◆ **Recorded data**
※

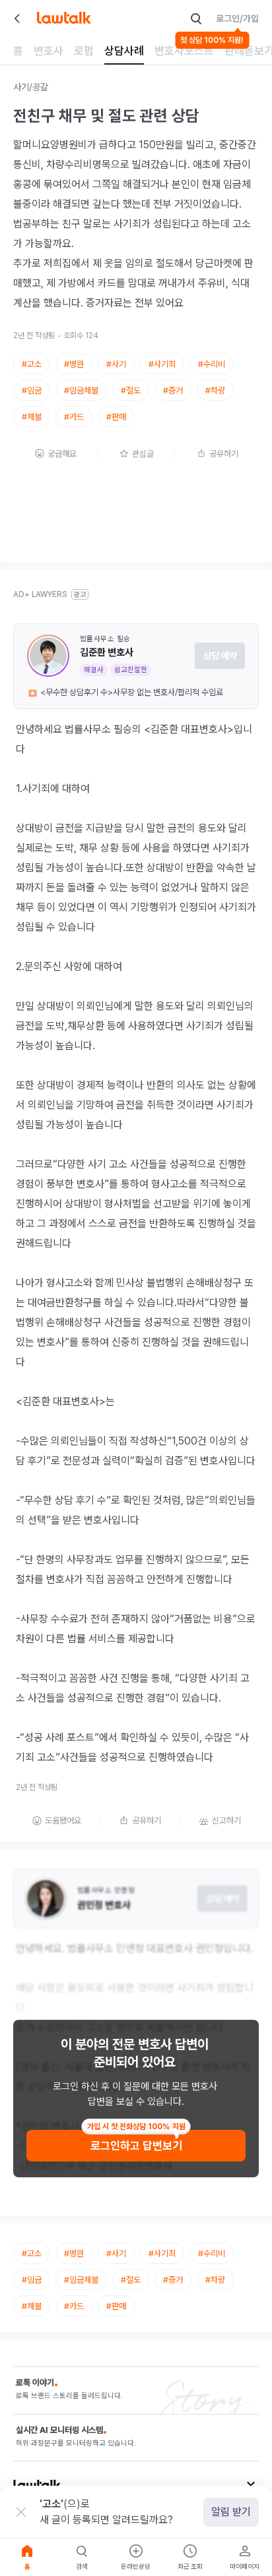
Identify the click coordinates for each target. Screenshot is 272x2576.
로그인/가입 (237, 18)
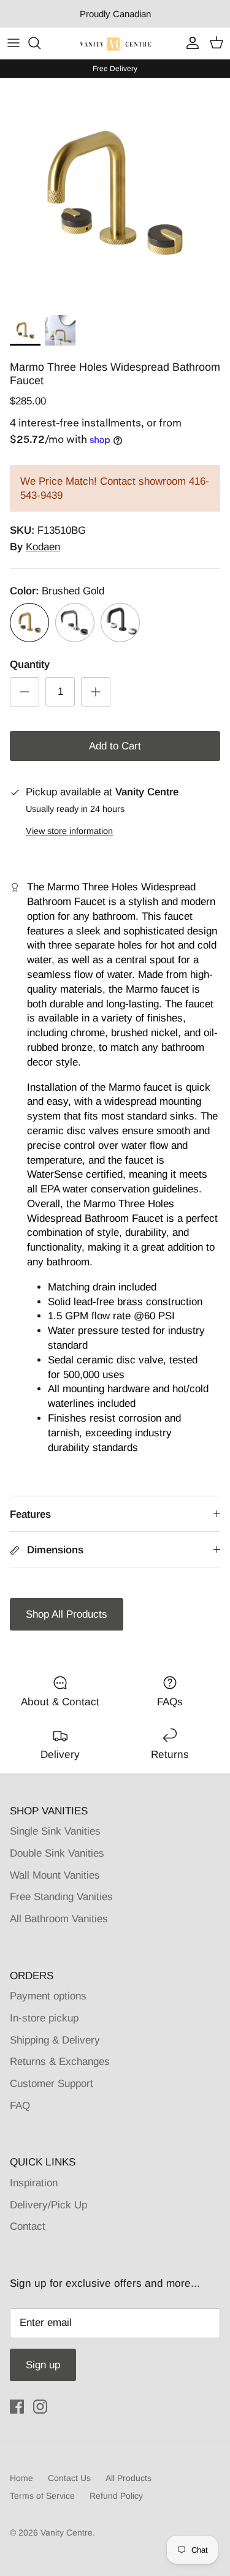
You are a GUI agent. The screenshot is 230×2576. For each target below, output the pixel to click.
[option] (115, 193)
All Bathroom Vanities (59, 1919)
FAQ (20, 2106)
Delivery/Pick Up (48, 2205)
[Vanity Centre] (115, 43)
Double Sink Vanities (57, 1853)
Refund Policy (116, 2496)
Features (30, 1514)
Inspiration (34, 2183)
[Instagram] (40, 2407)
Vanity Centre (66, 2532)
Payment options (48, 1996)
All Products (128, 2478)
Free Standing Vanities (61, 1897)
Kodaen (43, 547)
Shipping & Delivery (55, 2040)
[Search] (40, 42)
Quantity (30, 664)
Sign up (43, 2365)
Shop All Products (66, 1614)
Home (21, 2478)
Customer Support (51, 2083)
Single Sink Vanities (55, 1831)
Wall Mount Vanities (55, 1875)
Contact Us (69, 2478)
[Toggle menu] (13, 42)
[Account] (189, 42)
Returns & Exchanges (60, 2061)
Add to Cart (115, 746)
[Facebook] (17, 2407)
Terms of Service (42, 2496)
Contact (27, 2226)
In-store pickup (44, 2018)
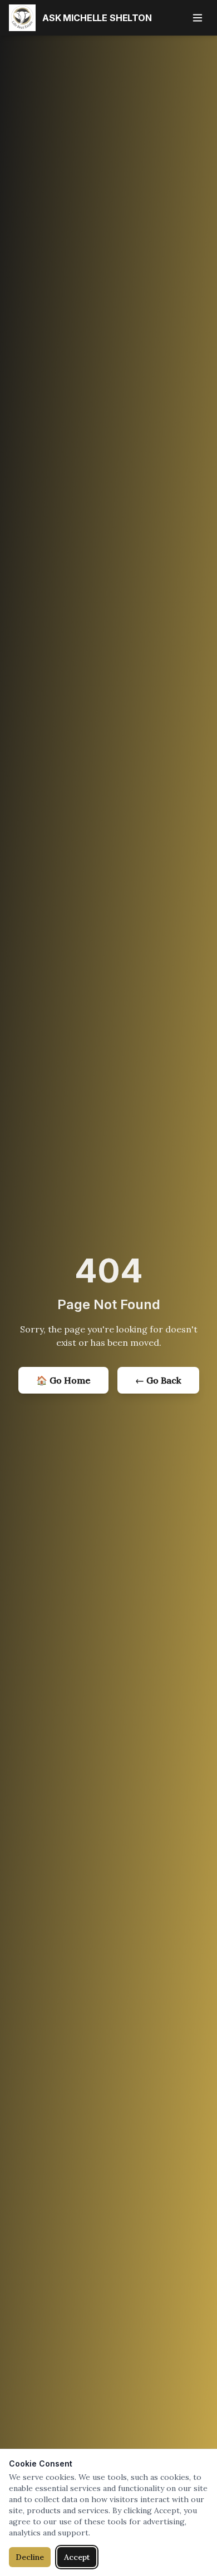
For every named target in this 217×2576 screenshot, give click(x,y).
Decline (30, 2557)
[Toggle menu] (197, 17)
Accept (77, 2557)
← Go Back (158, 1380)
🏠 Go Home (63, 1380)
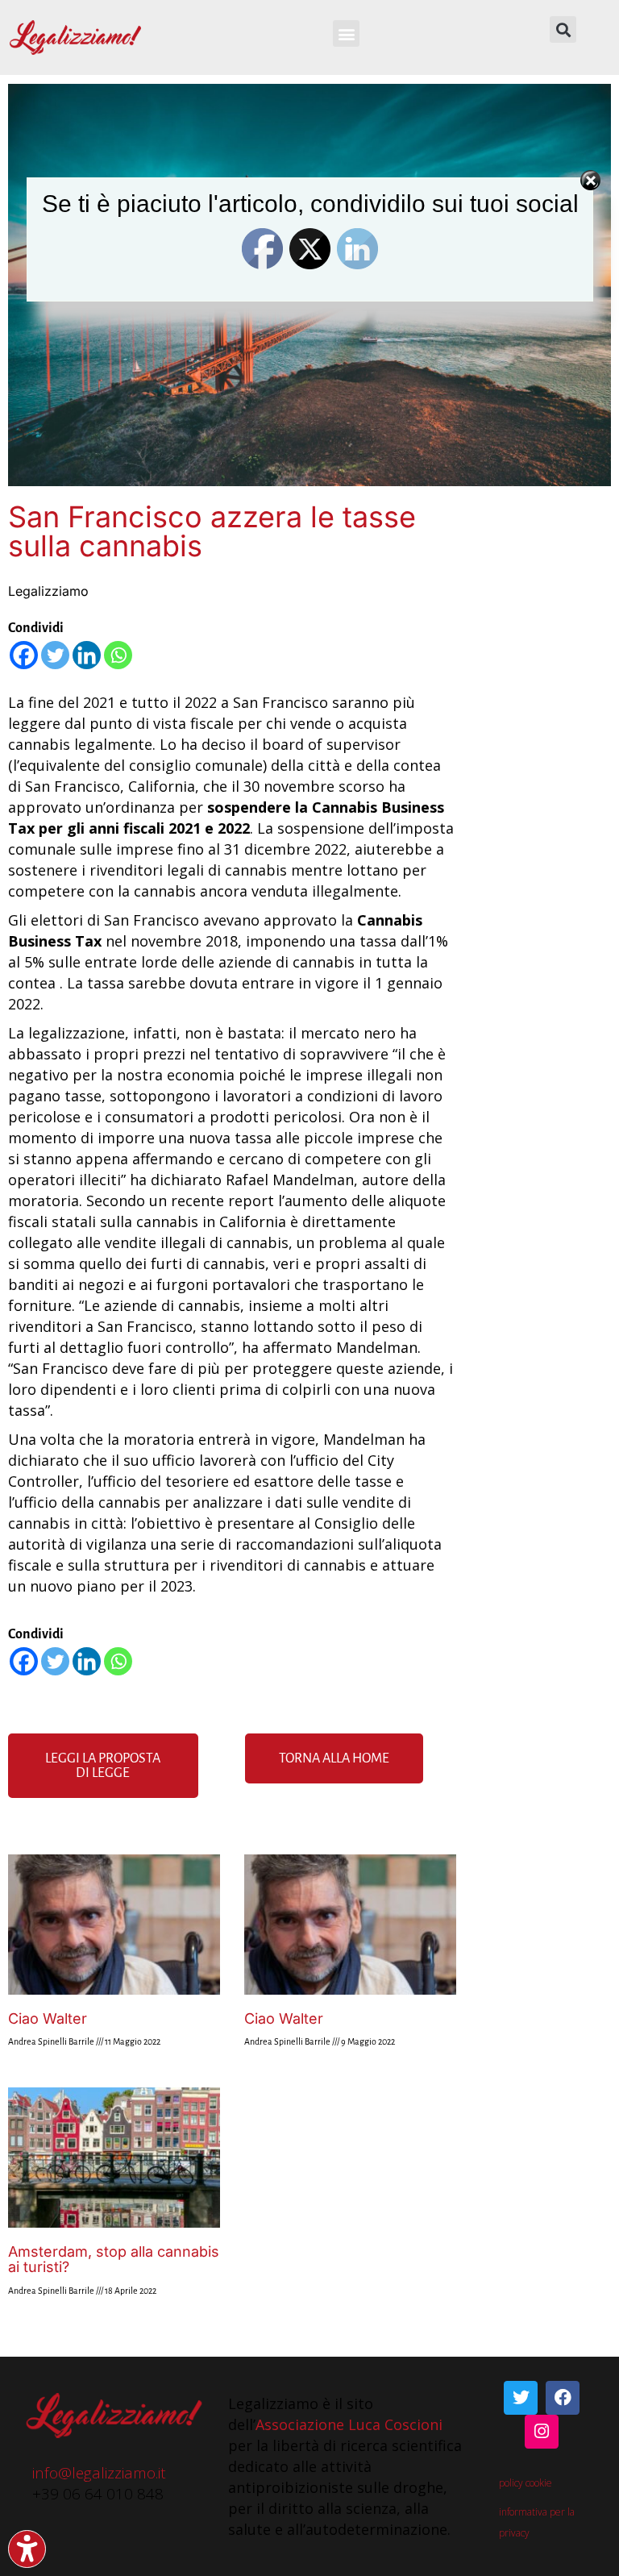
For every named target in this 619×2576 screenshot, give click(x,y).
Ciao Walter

※

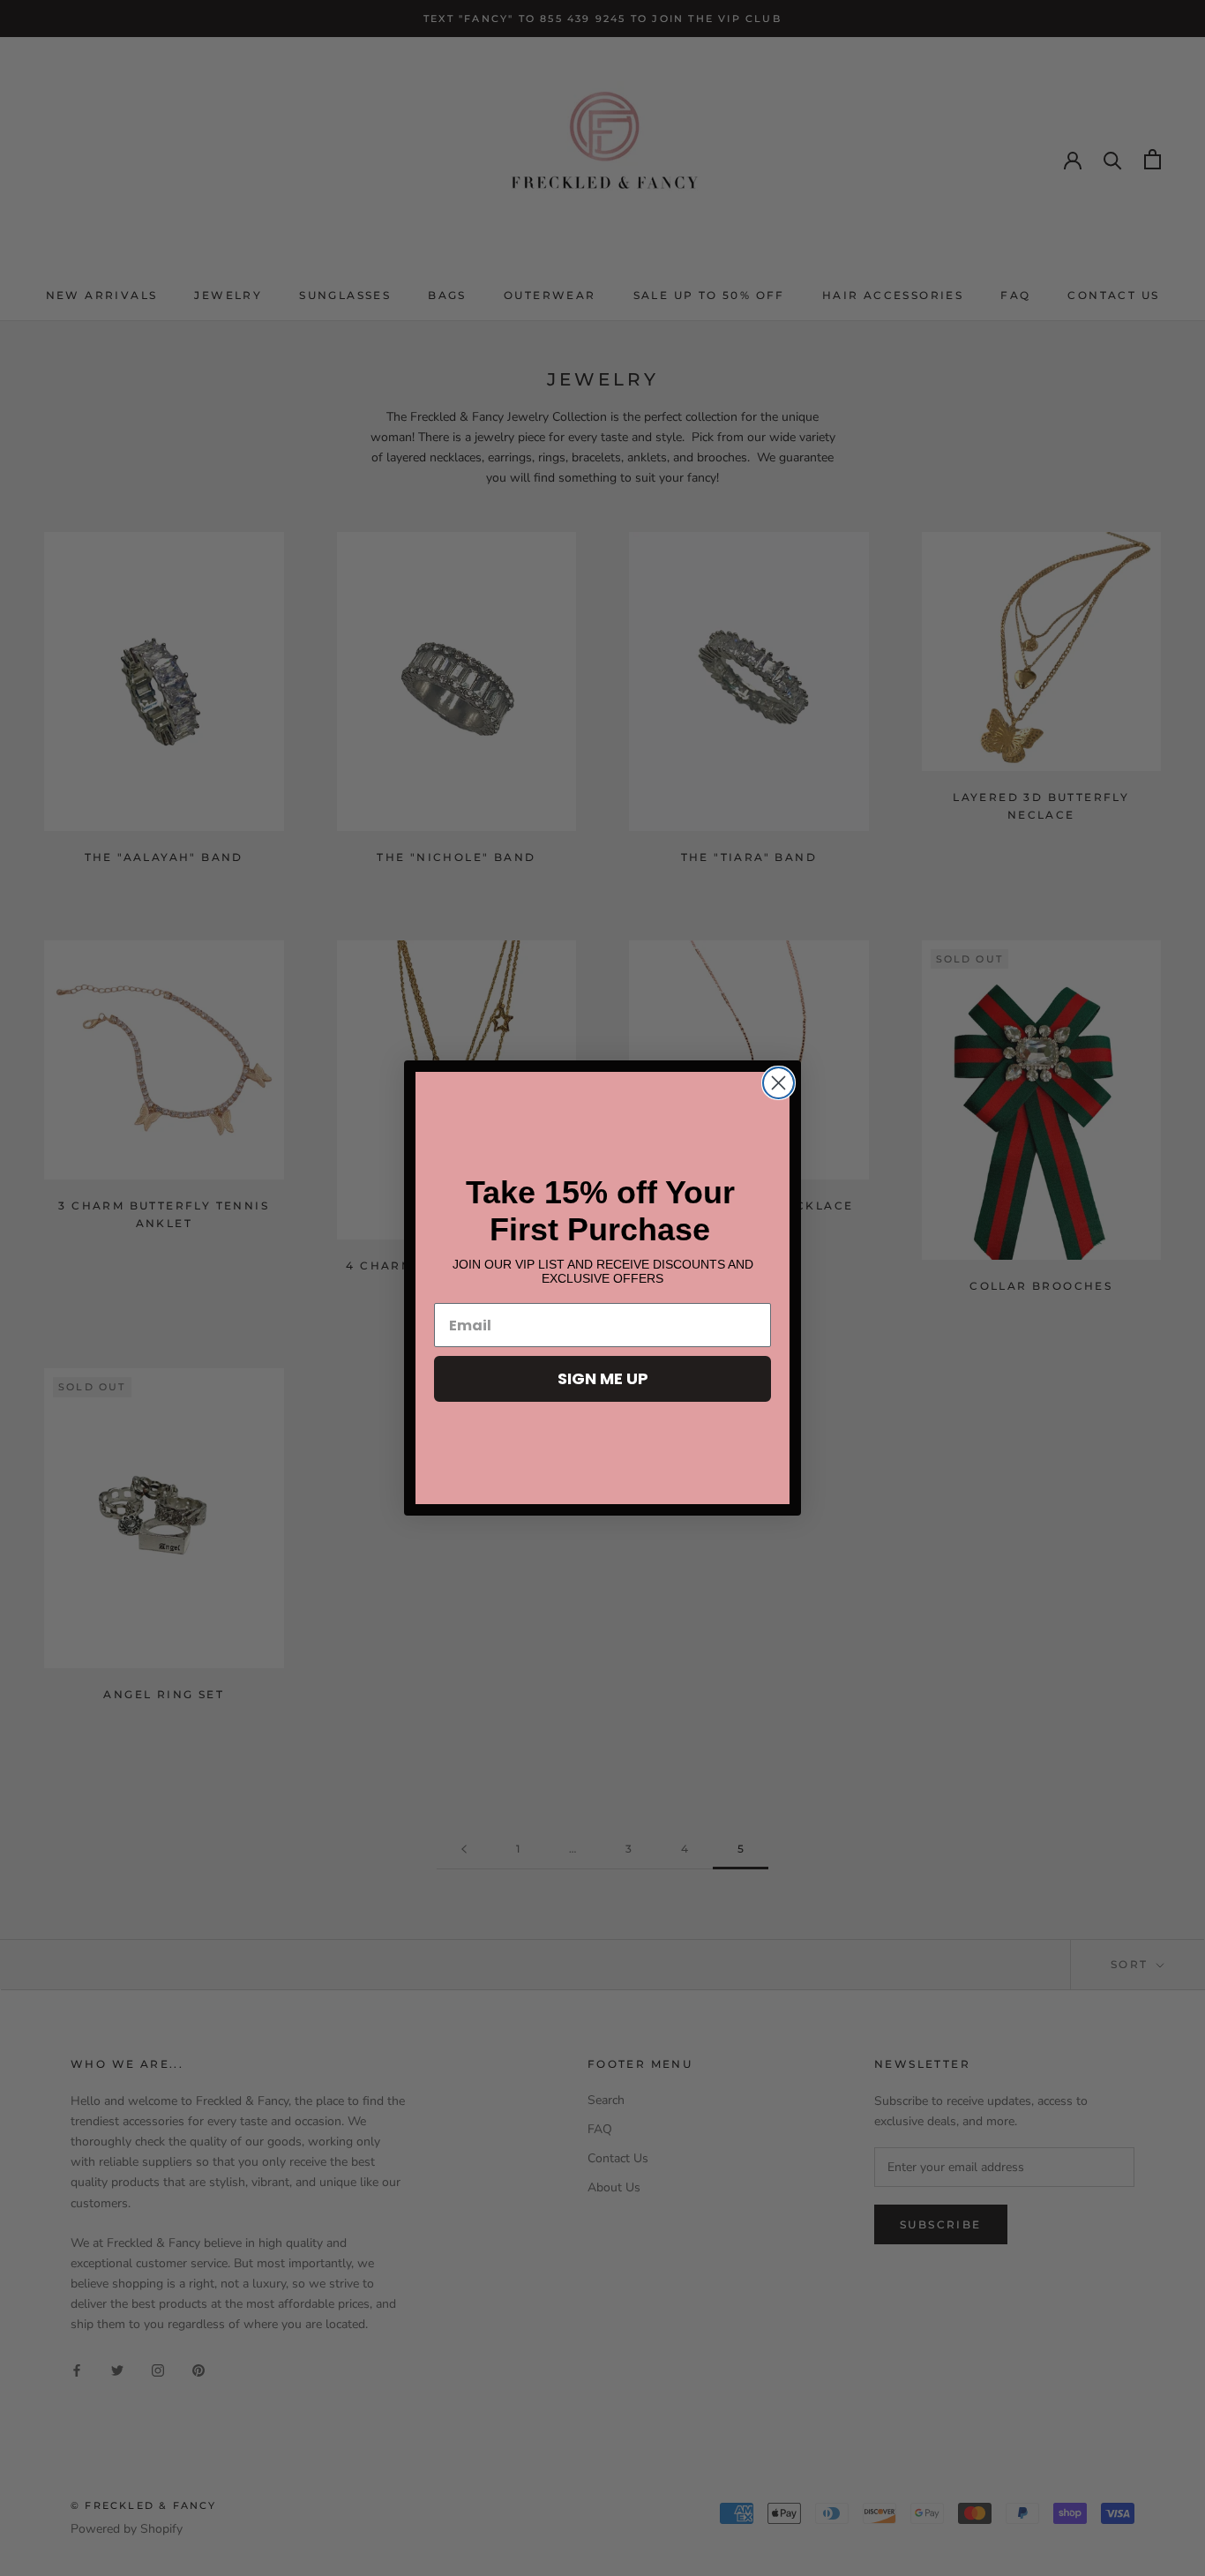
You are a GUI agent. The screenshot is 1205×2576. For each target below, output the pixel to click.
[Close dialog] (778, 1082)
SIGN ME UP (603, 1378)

※

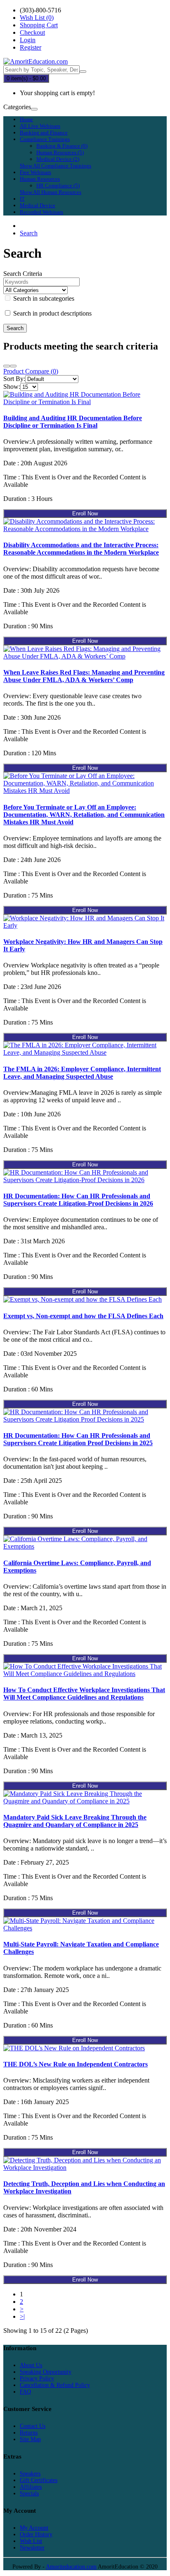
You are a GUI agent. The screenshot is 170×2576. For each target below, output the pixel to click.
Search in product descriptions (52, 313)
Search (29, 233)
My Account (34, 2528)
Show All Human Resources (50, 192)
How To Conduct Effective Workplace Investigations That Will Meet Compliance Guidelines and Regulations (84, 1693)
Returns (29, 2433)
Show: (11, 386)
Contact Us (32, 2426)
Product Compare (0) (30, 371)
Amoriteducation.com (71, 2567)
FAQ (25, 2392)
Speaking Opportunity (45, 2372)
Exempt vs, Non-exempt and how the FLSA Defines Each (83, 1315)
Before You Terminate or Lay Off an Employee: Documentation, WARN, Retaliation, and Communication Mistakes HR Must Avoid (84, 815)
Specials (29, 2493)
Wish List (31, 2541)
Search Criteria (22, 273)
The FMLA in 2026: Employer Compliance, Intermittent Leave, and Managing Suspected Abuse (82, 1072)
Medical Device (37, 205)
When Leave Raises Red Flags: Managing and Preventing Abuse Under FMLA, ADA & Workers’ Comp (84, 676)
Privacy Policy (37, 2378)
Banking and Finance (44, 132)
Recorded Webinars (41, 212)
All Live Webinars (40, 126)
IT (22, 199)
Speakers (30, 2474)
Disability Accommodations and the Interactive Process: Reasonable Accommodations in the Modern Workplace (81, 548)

※

◆ **Instructions to follow**
Within the material above, find every line containing the word "Vanities" and copy it.

◆ **Output of the exercise**
All Bathroom Vanities (59, 1919)
Double Sink Vanities (57, 1853)
Free Standing Vanities (61, 1897)
Single Sink Vanities (55, 1831)
Wall Mount Vanities (55, 1875)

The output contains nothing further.